Task objective
All entries given below are to be returned word for word.

........

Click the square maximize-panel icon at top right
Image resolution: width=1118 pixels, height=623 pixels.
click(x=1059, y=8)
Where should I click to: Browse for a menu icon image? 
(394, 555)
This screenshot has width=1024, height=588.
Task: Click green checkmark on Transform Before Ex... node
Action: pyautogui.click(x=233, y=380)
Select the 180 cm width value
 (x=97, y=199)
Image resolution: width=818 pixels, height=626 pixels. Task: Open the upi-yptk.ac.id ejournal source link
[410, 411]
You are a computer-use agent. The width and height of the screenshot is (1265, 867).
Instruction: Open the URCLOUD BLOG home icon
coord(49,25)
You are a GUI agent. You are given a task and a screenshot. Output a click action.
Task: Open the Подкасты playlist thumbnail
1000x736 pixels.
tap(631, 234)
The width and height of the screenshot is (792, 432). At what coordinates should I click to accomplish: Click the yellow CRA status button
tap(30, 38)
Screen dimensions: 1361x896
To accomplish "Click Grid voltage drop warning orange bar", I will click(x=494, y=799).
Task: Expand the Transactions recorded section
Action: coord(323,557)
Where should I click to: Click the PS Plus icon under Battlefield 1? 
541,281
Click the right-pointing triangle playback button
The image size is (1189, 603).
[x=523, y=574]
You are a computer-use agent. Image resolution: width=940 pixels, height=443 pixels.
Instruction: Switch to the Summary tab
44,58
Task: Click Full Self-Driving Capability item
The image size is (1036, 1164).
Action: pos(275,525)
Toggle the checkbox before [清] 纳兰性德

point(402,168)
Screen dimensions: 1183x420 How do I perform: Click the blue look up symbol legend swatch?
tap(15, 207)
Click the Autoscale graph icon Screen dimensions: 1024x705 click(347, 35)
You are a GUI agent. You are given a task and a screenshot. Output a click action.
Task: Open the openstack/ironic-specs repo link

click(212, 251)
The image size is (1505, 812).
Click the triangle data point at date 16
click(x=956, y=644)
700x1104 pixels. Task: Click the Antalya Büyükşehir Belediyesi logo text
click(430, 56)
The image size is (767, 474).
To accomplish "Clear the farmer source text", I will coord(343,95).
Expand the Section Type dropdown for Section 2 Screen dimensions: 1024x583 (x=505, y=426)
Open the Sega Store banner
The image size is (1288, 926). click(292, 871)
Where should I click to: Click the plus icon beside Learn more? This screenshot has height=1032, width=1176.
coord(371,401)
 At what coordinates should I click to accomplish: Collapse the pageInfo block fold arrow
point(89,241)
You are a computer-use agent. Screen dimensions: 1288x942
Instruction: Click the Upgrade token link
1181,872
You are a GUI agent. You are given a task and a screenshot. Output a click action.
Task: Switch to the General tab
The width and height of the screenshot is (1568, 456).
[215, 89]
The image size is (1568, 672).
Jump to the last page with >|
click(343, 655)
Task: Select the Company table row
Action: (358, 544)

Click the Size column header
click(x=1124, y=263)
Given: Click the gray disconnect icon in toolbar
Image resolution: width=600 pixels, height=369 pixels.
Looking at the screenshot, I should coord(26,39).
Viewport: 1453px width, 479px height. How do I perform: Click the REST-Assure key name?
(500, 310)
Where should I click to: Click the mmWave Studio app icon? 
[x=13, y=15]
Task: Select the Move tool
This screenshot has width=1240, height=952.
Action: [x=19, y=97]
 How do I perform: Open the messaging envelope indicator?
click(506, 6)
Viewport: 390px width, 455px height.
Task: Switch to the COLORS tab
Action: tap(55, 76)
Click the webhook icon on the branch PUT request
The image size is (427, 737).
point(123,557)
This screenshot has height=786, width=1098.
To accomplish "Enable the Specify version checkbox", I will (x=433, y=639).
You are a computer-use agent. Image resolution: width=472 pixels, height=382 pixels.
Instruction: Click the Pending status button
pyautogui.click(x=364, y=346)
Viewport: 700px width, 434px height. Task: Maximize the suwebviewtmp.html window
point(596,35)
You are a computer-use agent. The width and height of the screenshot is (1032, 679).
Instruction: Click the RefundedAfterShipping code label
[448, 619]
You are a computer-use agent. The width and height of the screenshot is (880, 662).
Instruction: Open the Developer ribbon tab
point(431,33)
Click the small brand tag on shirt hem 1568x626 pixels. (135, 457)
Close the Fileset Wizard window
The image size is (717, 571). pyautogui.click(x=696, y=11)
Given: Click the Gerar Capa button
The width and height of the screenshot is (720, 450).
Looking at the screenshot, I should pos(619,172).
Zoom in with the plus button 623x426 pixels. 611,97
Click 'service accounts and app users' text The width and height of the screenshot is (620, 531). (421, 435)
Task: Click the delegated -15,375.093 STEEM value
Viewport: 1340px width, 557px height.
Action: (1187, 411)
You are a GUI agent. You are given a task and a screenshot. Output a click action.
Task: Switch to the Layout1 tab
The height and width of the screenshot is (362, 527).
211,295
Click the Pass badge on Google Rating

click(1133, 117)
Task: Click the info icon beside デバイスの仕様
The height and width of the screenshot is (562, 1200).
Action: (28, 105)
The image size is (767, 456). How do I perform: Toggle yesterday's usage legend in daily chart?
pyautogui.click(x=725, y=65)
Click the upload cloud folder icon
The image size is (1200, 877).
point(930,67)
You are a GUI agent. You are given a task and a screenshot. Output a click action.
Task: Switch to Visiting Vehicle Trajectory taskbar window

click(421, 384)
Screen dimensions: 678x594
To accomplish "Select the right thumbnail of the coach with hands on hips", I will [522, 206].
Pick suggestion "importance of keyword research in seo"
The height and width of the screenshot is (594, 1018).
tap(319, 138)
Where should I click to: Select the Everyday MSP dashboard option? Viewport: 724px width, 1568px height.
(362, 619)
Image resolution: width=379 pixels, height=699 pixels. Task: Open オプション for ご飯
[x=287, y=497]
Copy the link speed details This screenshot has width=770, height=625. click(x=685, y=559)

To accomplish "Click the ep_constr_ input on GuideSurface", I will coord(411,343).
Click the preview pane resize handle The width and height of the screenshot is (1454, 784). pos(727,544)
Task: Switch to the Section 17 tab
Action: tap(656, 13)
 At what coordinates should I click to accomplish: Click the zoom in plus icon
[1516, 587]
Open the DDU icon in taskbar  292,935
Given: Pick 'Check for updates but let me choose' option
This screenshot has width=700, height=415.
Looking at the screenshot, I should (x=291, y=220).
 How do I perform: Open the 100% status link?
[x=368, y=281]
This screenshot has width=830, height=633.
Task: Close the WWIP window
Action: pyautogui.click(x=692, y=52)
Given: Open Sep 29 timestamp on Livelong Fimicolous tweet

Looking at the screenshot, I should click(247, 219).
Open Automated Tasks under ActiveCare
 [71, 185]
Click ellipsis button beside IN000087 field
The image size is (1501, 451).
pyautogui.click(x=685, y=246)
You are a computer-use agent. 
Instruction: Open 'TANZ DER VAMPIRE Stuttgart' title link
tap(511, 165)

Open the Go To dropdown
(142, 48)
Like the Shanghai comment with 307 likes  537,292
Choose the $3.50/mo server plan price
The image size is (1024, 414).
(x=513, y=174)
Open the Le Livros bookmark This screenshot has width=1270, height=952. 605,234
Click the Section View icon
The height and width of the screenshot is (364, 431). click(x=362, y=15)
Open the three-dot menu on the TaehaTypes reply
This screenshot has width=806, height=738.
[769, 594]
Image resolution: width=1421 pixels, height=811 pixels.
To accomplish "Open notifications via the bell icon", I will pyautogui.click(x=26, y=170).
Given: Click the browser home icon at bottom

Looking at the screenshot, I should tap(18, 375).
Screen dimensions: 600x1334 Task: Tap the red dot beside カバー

........

Solution to this exercise
Click the square maximize-panel icon at top right
Image resolution: width=1118 pixels, height=623 pixels.
click(x=1059, y=8)
Where should I click to: Browse for a menu icon image? 
(394, 555)
This screenshot has width=1024, height=588.
Task: Click green checkmark on Transform Before Ex... node
Action: pyautogui.click(x=233, y=380)
Select the 180 cm width value
 (x=97, y=199)
Image resolution: width=818 pixels, height=626 pixels. Task: Open the upi-yptk.ac.id ejournal source link
[410, 411]
You are a computer-use agent. The width and height of the screenshot is (1265, 867).
Instruction: Open the URCLOUD BLOG home icon
coord(49,25)
You are a GUI agent. You are given a task and a screenshot. Output a click action.
Task: Open the Подкасты playlist thumbnail
1000x736 pixels.
tap(631, 234)
The width and height of the screenshot is (792, 432). At what coordinates should I click to accomplish: Click the yellow CRA status button
tap(30, 38)
Screen dimensions: 1361x896
To accomplish "Click Grid voltage drop warning orange bar", I will click(x=494, y=799).
Task: Expand the Transactions recorded section
Action: coord(323,557)
Where should I click to: Click the PS Plus icon under Battlefield 1? 
541,281
Click the right-pointing triangle playback button
The image size is (1189, 603).
[x=523, y=574]
You are a computer-use agent. Image resolution: width=940 pixels, height=443 pixels.
Instruction: Switch to the Summary tab
44,58
Task: Click Full Self-Driving Capability item
The image size is (1036, 1164).
Action: pos(275,525)
Toggle the checkbox before [清] 纳兰性德

point(402,168)
Screen dimensions: 1183x420 How do I perform: Click the blue look up symbol legend swatch?
tap(15, 207)
Click the Autoscale graph icon Screen dimensions: 1024x705 click(347, 35)
You are a GUI agent. You are given a task and a screenshot. Output a click action.
Task: Open the openstack/ironic-specs repo link

click(212, 251)
The image size is (1505, 812).
Click the triangle data point at date 16
click(x=956, y=644)
700x1104 pixels. Task: Click the Antalya Büyükşehir Belediyesi logo text
click(430, 56)
The image size is (767, 474).
To accomplish "Clear the farmer source text", I will coord(343,95).
Expand the Section Type dropdown for Section 2 Screen dimensions: 1024x583 (x=505, y=426)
Open the Sega Store banner
The image size is (1288, 926). click(292, 871)
Where should I click to: Click the plus icon beside Learn more? This screenshot has height=1032, width=1176.
coord(371,401)
 At what coordinates should I click to accomplish: Collapse the pageInfo block fold arrow
point(89,241)
You are a computer-use agent. Screen dimensions: 1288x942
Instruction: Click the Upgrade token link
1181,872
You are a GUI agent. You are given a task and a screenshot. Output a click action.
Task: Switch to the General tab
The width and height of the screenshot is (1568, 456).
[215, 89]
The image size is (1568, 672).
Jump to the last page with >|
click(343, 655)
Task: Select the Company table row
Action: (358, 544)

Click the Size column header
click(x=1124, y=263)
Given: Click the gray disconnect icon in toolbar
Image resolution: width=600 pixels, height=369 pixels.
Looking at the screenshot, I should coord(26,39).
Viewport: 1453px width, 479px height. How do I perform: Click the REST-Assure key name?
(500, 310)
Where should I click to: Click the mmWave Studio app icon? 
[x=13, y=15]
Task: Select the Move tool
This screenshot has width=1240, height=952.
Action: [x=19, y=97]
 How do I perform: Open the messaging envelope indicator?
click(506, 6)
Viewport: 390px width, 455px height.
Task: Switch to the COLORS tab
Action: tap(55, 76)
Click the webhook icon on the branch PUT request
The image size is (427, 737).
point(123,557)
This screenshot has height=786, width=1098.
To accomplish "Enable the Specify version checkbox", I will (x=433, y=639).
You are a computer-use agent. Image resolution: width=472 pixels, height=382 pixels.
Instruction: Click the Pending status button
pyautogui.click(x=364, y=346)
Viewport: 700px width, 434px height. Task: Maximize the suwebviewtmp.html window
point(596,35)
You are a computer-use agent. The width and height of the screenshot is (1032, 679).
Instruction: Click the RefundedAfterShipping code label
[448, 619]
You are a computer-use agent. The width and height of the screenshot is (880, 662).
Instruction: Open the Developer ribbon tab
point(431,33)
Click the small brand tag on shirt hem 1568x626 pixels. (135, 457)
Close the Fileset Wizard window
The image size is (717, 571). pyautogui.click(x=696, y=11)
Given: Click the Gerar Capa button
The width and height of the screenshot is (720, 450).
Looking at the screenshot, I should pos(619,172).
Zoom in with the plus button 623x426 pixels. 611,97
Click 'service accounts and app users' text The width and height of the screenshot is (620, 531). (421, 435)
Task: Click the delegated -15,375.093 STEEM value
Viewport: 1340px width, 557px height.
Action: (1187, 411)
You are a GUI agent. You are given a task and a screenshot. Output a click action.
Task: Switch to the Layout1 tab
The height and width of the screenshot is (362, 527).
211,295
Click the Pass badge on Google Rating

click(1133, 117)
Task: Click the info icon beside デバイスの仕様
The height and width of the screenshot is (562, 1200).
Action: (28, 105)
The image size is (767, 456). How do I perform: Toggle yesterday's usage legend in daily chart?
pyautogui.click(x=725, y=65)
Click the upload cloud folder icon
The image size is (1200, 877).
point(930,67)
You are a GUI agent. You are given a task and a screenshot. Output a click action.
Task: Switch to Visiting Vehicle Trajectory taskbar window

click(421, 384)
Screen dimensions: 678x594
To accomplish "Select the right thumbnail of the coach with hands on hips", I will [522, 206].
Pick suggestion "importance of keyword research in seo"
The height and width of the screenshot is (594, 1018).
tap(319, 138)
Where should I click to: Select the Everyday MSP dashboard option? Viewport: 724px width, 1568px height.
(362, 619)
Image resolution: width=379 pixels, height=699 pixels. Task: Open オプション for ご飯
[x=287, y=497]
Copy the link speed details This screenshot has width=770, height=625. click(x=685, y=559)

To accomplish "Click the ep_constr_ input on GuideSurface", I will coord(411,343).
Click the preview pane resize handle The width and height of the screenshot is (1454, 784). pos(727,544)
Task: Switch to the Section 17 tab
Action: tap(656, 13)
 At what coordinates should I click to accomplish: Click the zoom in plus icon
[1516, 587]
Open the DDU icon in taskbar  292,935
Given: Pick 'Check for updates but let me choose' option
This screenshot has width=700, height=415.
Looking at the screenshot, I should (x=291, y=220).
 How do I perform: Open the 100% status link?
[x=368, y=281]
This screenshot has width=830, height=633.
Task: Close the WWIP window
Action: pyautogui.click(x=692, y=52)
Given: Open Sep 29 timestamp on Livelong Fimicolous tweet

Looking at the screenshot, I should click(247, 219).
Open Automated Tasks under ActiveCare
 [71, 185]
Click ellipsis button beside IN000087 field
The image size is (1501, 451).
pyautogui.click(x=685, y=246)
You are a computer-use agent. 
Instruction: Open 'TANZ DER VAMPIRE Stuttgart' title link
tap(511, 165)

Open the Go To dropdown
(142, 48)
Like the Shanghai comment with 307 likes  537,292
Choose the $3.50/mo server plan price
The image size is (1024, 414).
(x=513, y=174)
Open the Le Livros bookmark This screenshot has width=1270, height=952. 605,234
Click the Section View icon
The height and width of the screenshot is (364, 431). click(x=362, y=15)
Open the three-dot menu on the TaehaTypes reply
This screenshot has width=806, height=738.
[769, 594]
Image resolution: width=1421 pixels, height=811 pixels.
To accomplish "Open notifications via the bell icon", I will pyautogui.click(x=26, y=170).
Given: Click the browser home icon at bottom

Looking at the screenshot, I should tap(18, 375).
Screen dimensions: 600x1334 Task: Tap the red dot beside カバー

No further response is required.